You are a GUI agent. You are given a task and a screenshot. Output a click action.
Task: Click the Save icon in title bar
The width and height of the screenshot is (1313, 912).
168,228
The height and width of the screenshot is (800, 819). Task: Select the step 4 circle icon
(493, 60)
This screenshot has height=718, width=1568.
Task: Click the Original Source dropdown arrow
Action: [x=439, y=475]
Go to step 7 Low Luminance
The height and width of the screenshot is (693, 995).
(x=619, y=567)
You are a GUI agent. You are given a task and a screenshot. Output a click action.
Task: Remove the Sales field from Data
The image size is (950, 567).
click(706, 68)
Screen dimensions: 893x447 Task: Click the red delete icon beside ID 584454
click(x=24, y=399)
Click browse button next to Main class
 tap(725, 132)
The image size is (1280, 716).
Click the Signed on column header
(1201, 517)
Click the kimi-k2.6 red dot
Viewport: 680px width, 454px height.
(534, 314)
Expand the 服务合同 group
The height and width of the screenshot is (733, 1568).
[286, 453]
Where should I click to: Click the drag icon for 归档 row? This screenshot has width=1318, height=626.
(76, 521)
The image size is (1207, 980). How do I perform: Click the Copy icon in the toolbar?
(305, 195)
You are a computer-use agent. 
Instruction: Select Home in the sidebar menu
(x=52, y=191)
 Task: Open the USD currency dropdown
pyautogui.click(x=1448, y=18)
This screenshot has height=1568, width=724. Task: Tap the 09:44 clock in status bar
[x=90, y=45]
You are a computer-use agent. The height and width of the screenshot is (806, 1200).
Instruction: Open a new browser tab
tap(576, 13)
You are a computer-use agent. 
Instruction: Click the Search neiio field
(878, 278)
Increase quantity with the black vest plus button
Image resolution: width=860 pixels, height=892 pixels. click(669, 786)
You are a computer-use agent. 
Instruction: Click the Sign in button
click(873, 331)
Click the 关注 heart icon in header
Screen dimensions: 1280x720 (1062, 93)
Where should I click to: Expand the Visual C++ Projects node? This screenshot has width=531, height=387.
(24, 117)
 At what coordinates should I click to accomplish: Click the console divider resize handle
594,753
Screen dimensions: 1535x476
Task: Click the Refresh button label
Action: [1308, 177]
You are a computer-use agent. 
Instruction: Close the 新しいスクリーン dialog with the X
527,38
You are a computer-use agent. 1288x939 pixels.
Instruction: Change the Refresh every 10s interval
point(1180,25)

----

▸ TASK DESCRIPTION:
Write out exactly the lines starting with the one that holds "Instruction: Open a new browser tab" and running through the last line above.

▸ OUTPUT:
Instruction: Open a new browser tab
tap(576, 13)
You are a computer-use agent. 
Instruction: Click the Search neiio field
(878, 278)
Increase quantity with the black vest plus button
Image resolution: width=860 pixels, height=892 pixels. click(669, 786)
You are a computer-use agent. 
Instruction: Click the Sign in button
click(873, 331)
Click the 关注 heart icon in header
Screen dimensions: 1280x720 (1062, 93)
Where should I click to: Expand the Visual C++ Projects node? This screenshot has width=531, height=387.
(24, 117)
 At what coordinates should I click to accomplish: Click the console divider resize handle
594,753
Screen dimensions: 1535x476
Task: Click the Refresh button label
Action: [1308, 177]
You are a computer-use agent. 
Instruction: Close the 新しいスクリーン dialog with the X
527,38
You are a computer-use agent. 1288x939 pixels.
Instruction: Change the Refresh every 10s interval
point(1180,25)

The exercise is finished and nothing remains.